[Opening AVAILABLE DATA section]

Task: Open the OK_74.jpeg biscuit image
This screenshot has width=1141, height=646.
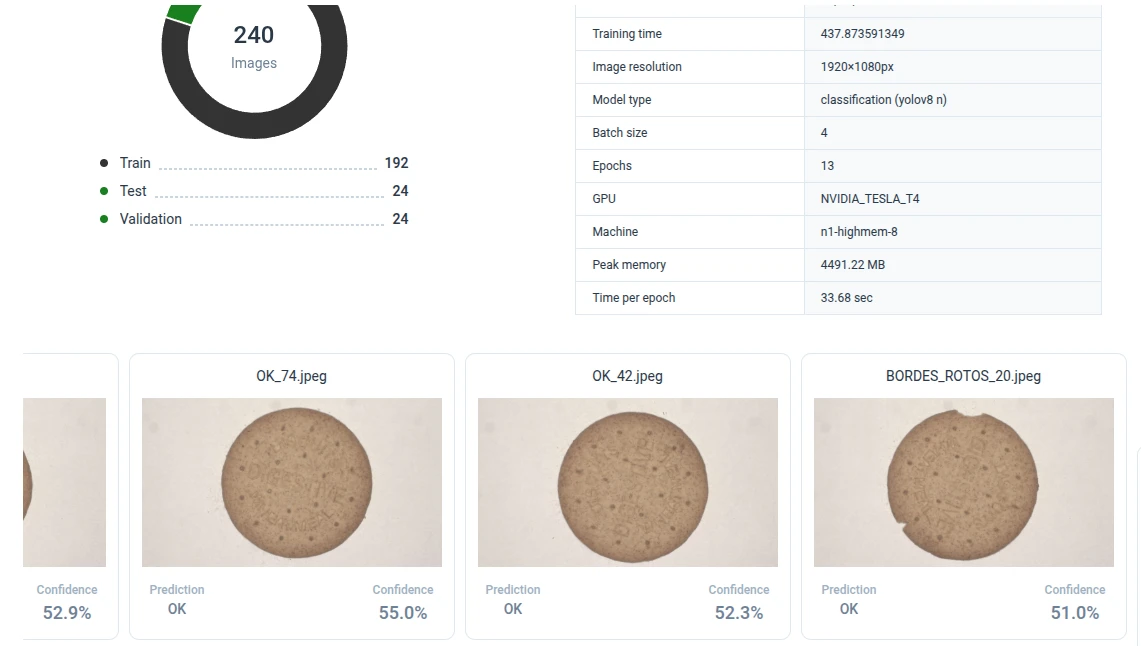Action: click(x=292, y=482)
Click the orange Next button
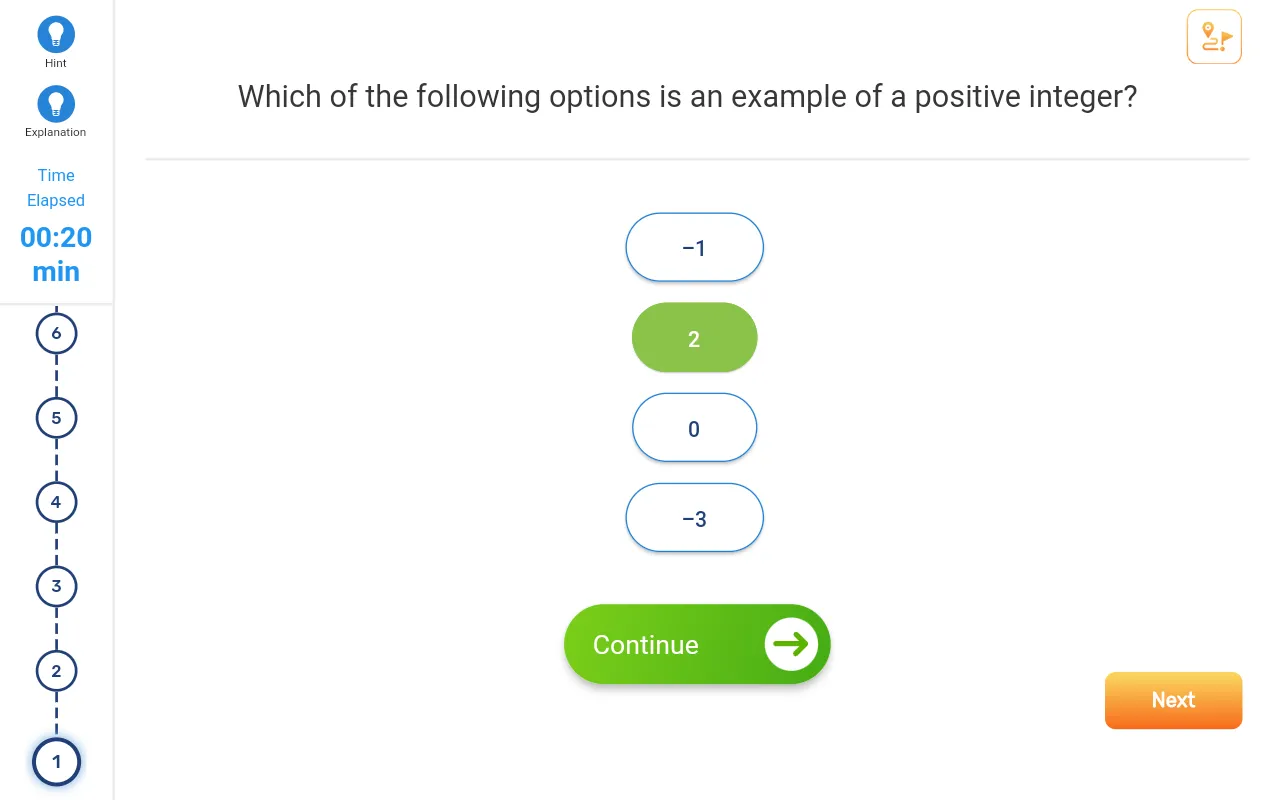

[Closing AVAILABLE DATA section]
[Opening AVAILABLE DATA section]

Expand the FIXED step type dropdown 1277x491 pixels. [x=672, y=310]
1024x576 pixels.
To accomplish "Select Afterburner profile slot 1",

[Closing AVAILABLE DATA section]

* EXERCISE PROMPT: Copy every line from the entries that contains the word "pixels".

* TASK RESULT:
Expand the FIXED step type dropdown 1277x491 pixels. [x=672, y=310]
1024x576 pixels.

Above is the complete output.